◆ **Work to complete**
• 1. Repeat everything from "The real problem" down to "differently each time." in the passage on retainer deliverables below.
• 2. In the passage on retainer deliverables below, which sections does every monthly SEO report follow under the locked structure?
• 3. Pick up the passage on retainer deliverables below and extend it beyond its final sentence.

◆ **Excerpt**
= Beginning of Section =
The retainer model is supposed to be efficient.
Same client. Same scope. Same deliverables every month.
Instead, it produces the same production tax every month.
Someone opens a blank doc or copies last month's file. Pulls the numbers. Updates the headers. Writes new analysis — mostly the same framing as last month, just shifted for this month's data.
Three hours. Maybe four. Per deliverable. Per client.
Multiply that across five retainer clients and three recurring deliverable types and you are spending over a hundred hours a month producing work that is 80% structurally identical to what you shipped last month.
The real problem
Nobody formally locked the template. Everyone built their own informal version inside their head and reconstructs it slightly differently each time.
That is why the monthly strategy memo from your senior PM looks different from the one your account lead produces. Same client. Same data. Different structure, different framing, different quality.
The inconsistency is not a talent problem. It is a missing system problem.
Three components. All simple.
Locked deliverable structure. Every monthly SEO report follows the same sections: performance summary, key wins, issues and flags, priority actions, asks from client. Lock it once. Never debate the structure again.
Client context card. Goals, KPIs, approved messaging, audience, what this client cares about most this quarter, what to avoid. One document per account. Updated when something meaningful changes. Loaded into every production prompt so Claude is already thinking in the client's frame before your team writes a word.
Production prompt per deliverable type. Not a blank template. A prompt that carries the client context, knows the locked structure, and turns monthly inputs into a 90%-complete draft. The team's job becomes reviewing and polishing — not building from zero.
= End of Section =
◆ **Data for analysis**
= Beginning of Section =
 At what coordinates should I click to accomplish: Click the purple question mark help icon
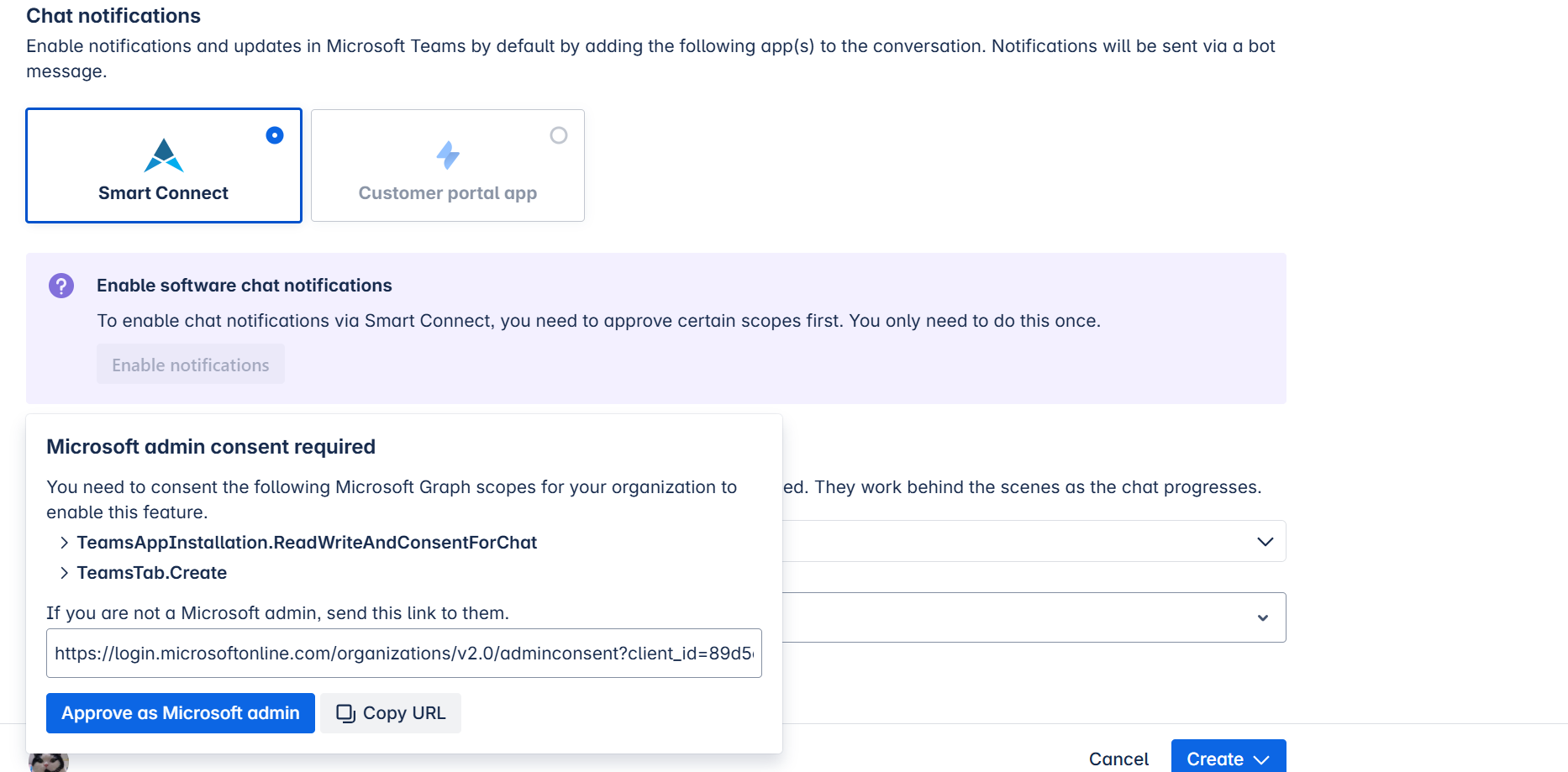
= End of Section =
= Beginning of Section =
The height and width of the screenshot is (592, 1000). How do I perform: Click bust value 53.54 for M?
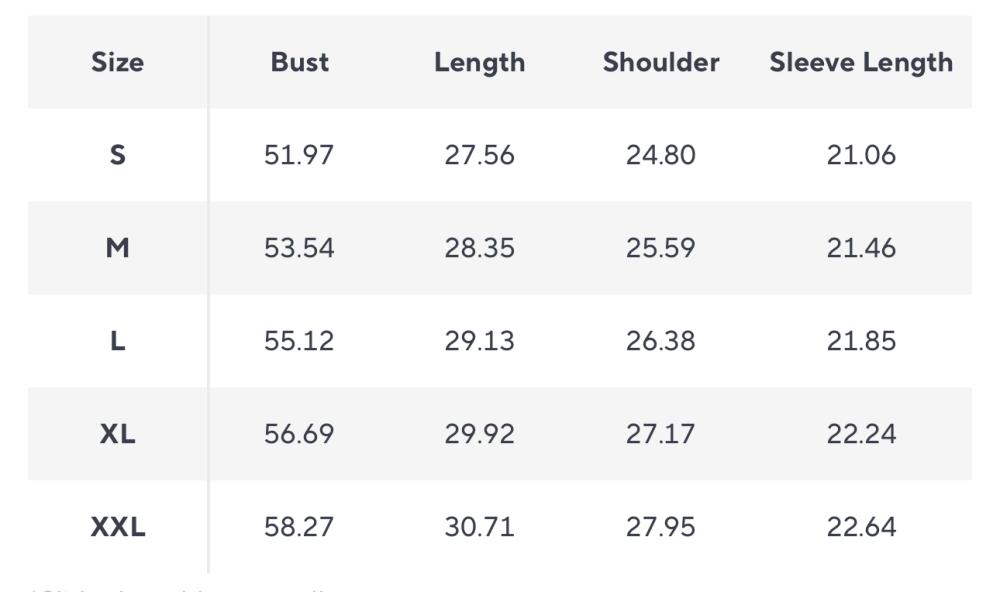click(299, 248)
= End of Section =
◆ **Answers by item number**
• 1.
The real problem
Nobody formally locked the template. Everyone built their own informal version inside their head and reconstructs it slightly differently each time.

• 2. Performance summary, key wins, issues and flags, priority actions, and asks from client.

• 3.
The monthly input checklist
This is the step most agencies skip — and then wonder why production keeps starting late.
Every recurring deliverable needs the same inputs pulled from the same sources each month. SEO report needs rank data, traffic delta, conversion numbers, any tests or changes from the month. Strategy memo needs last month's priority outcomes and any new client direction.
Build the input checklist once per deliverable type. Whoever runs production pulls every input before opening a doc. No inputs, no production. It takes 20 minutes to pull. It saves 45 minutes of mid-draft searching.
What changes in production
Before: someone opens a blank doc, rebuilds the structure from memory, gathers inputs mid-draft, writes the full analysis from scratch. Three to four hours.
After: inputs are pre-pulled. Context card is loaded. Production prompt runs. 90% draft exists in five minutes. Review and polish takes 30-40 minutes.
The team goes from building the deliverable to editing it. That shift is the whole game.
The ROI math
If recurring deliverables currently average three to four hours each:
Locked structure eliminates 30-40 minutes of structural decision-making per session. Production prompt eliminates two-plus hours of from-scratch writing. Input checklist eliminates 20-30 minutes of mid-draft searching.
Conservative estimate: two hours saved per deliverable.
For a five-client retainer shop producing three recurring deliverable types per client per month: 30 hours recovered monthly.
That is not a productivity improvement. That is capacity — going directly to sales, strategy, or additional accounts.
How to start
Pick the one recurring deliverable your team produces most. This week, write down the structure it should always follow — not the current average, the ideal. Build the client context card for your top two retainer accounts. Draft the production prompt and run it against last month's actual inputs.
If the output is 70% of the way there on the first run, you are close.
Tune the prompt until it hits 85-90%. Document the input checklist. Roll it to the rest of your accounts.
Do the same for your next highest-volume deliverable type.
Six weeks in, recurring production is a system — not a monthly rebuild from scratch.